ETS contains more than 4,000 chemicals and at least 40 known carcinogens. Nicotine, the addictive drug contained in tobacco, leads to acute increases in heart rate and blood pressure. Cigarette smoking also increases platelet aggregation, or blood clotting. It also damages the endothelium, the layer of cells that lines all blood vessels, including the coronary arteries. Also, nonsmokers who have high blood pressure or high blood cholesterol are at even greater risk of developing heart diseases from exposure to ETS. (Environmental Tobacco Smoke, 2007)
Cigarette companies have, in past years, incurred enormous legal expenses to disprove these assertions in order to be able to continue their business. The law, in most countries of the world, allows cigarette companies to continue their business, even as it ironically penalises smokers, a fact that no doubt stems from the organised political and economic strength of cigarette manufacturers and their strategy for managing the political, environmental and legal environment. Compared to the enormous strength of the cigarette lobby, ordinary smokers could not really be any more vulnerable, a major reason behind the continuously increasing restrictions on their smoking activity.
In these circumstances the environmental strategy of Altria and its commitment to the environment becomes redundant, hypocritical and something of a joke when compared with the amount of environmental damage its activities cause.
3. Altria’s Real Strategic Reasons behind Environmental Initiatives
Strategy, as a concept can be described in many ways. While it broadly consists of the diverse approaches, which organisations choose to follow, in order to achieve success or a competitive advantage, it can be more comprehensively defined as “the direction and scope of an organisation over the long term, which achieves advantage for the organisation through its configuration of resources within a changing environment, to meet the needs of markets and fulfil stakeholder expectations.” (Johnson and Scholes, 1997)
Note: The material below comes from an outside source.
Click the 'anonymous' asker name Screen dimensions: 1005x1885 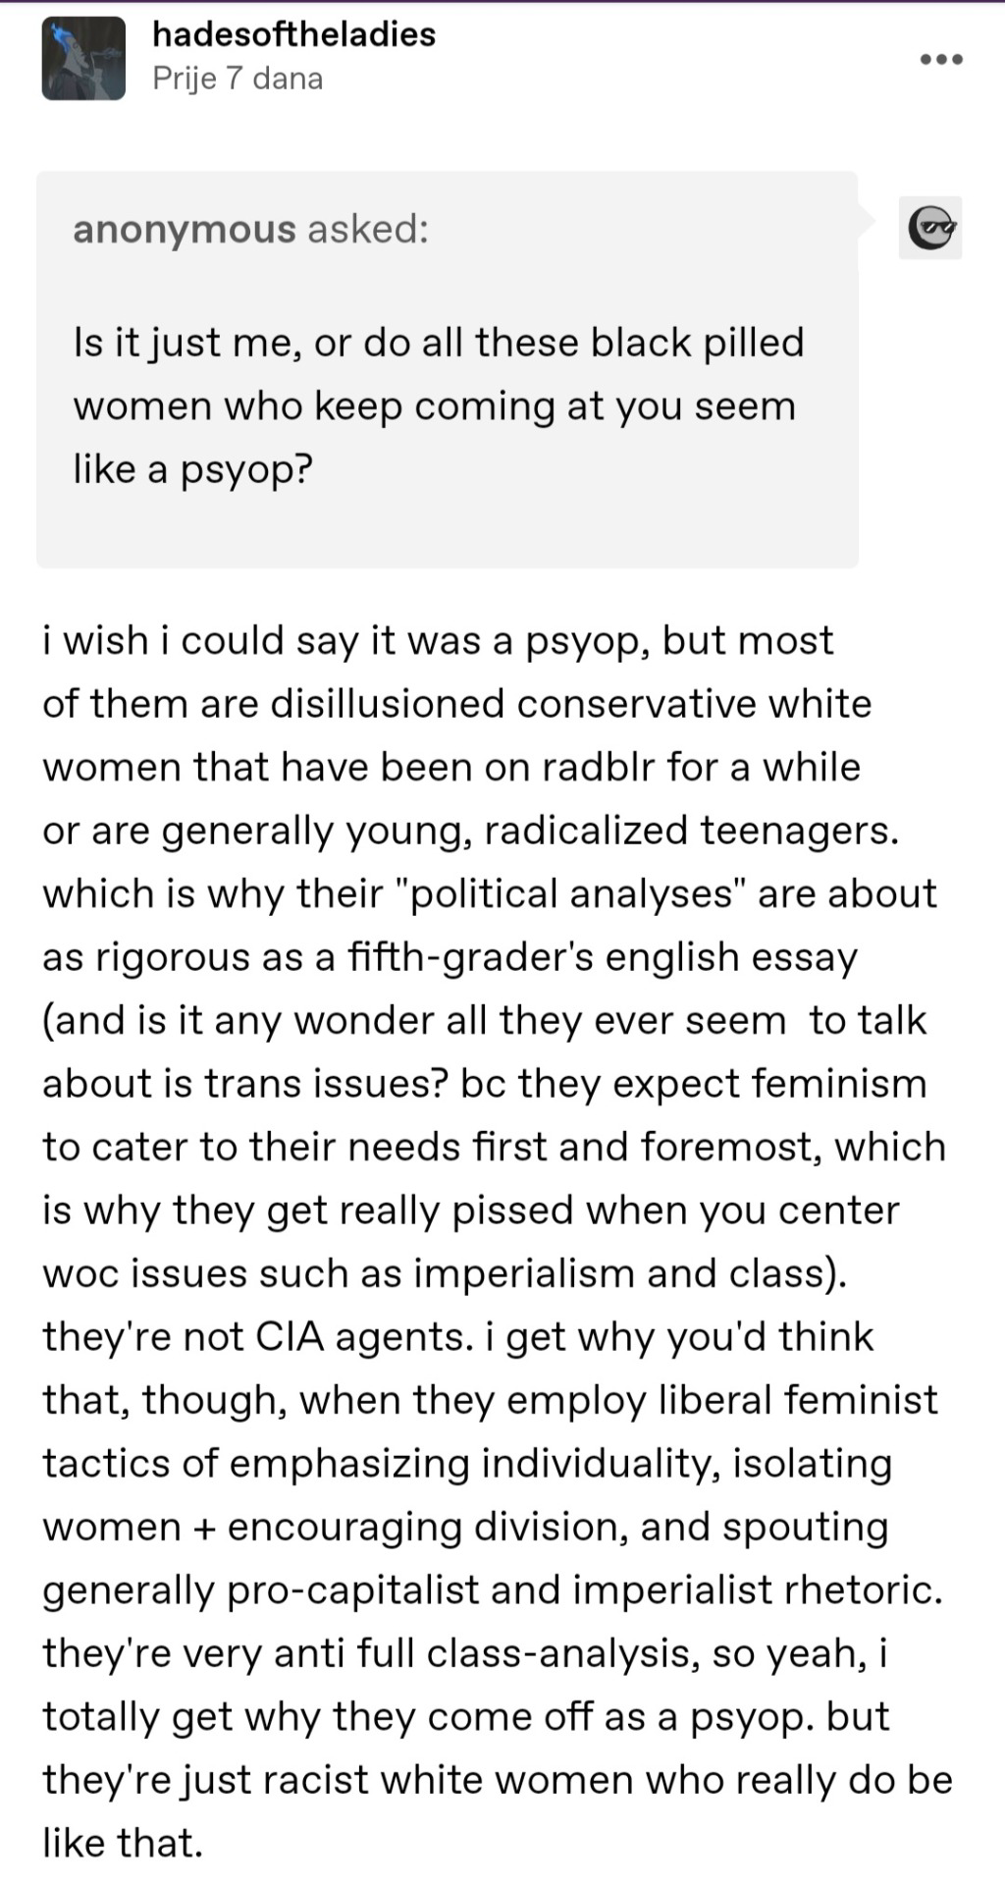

Strategy determines the broad direction of the company, and works towards the achievement of its primary objectives. It involves the achievement of some long-term benefit, or advantage, for the organisation. Factors like environmental forces, availability of resources, and the values and expectations of the stakeholders in an organisation, often influence organisational strategy. Strategic decisions often need to deal with political, environmental and economic issues that can directly influence the operations of a firm. In some respects, strategy is also an indicator of the beliefs of those stakeholders who have the most influence in the organisation. (Sidorowicz, 2006) Altria’s chief strategic objective, as enunciated in its website, is “to deliver superior returns to our shareholders over the long term by continuing to improve each of our operating companies”. The company’s strategic initiatives focus on increasing shareholder return, while working within the parameters of law, governmental regulations, and general social conduct. The company’s actions in environmental areas can thus be looked at in two different ways. Cynics might wish to just put its environmental management initiatives down to hypocrisy and the company’s need to pose as a corporate Samaritan, even while it continues to produce poisonous and damaging products. The other way to look at the issue is to consider that the company, knowing fully well about the public and social activist opposition to its products, will try to neutralise the environmental and political constraints through legal actions, and, as a responsible corporation will also strive to reduce the environmental damage created from its processing and manufacturing activity, through the application of specific processes, and through appropriate decisions.
It would be appropriate in such circumstances to take the company at face value and look at its environmental commitment as flowing from the strategic objective of the company to work towards sustainability and environmental protection and not confuse the issue with the broader harm caused by its manufacturing and sale of cigarettes.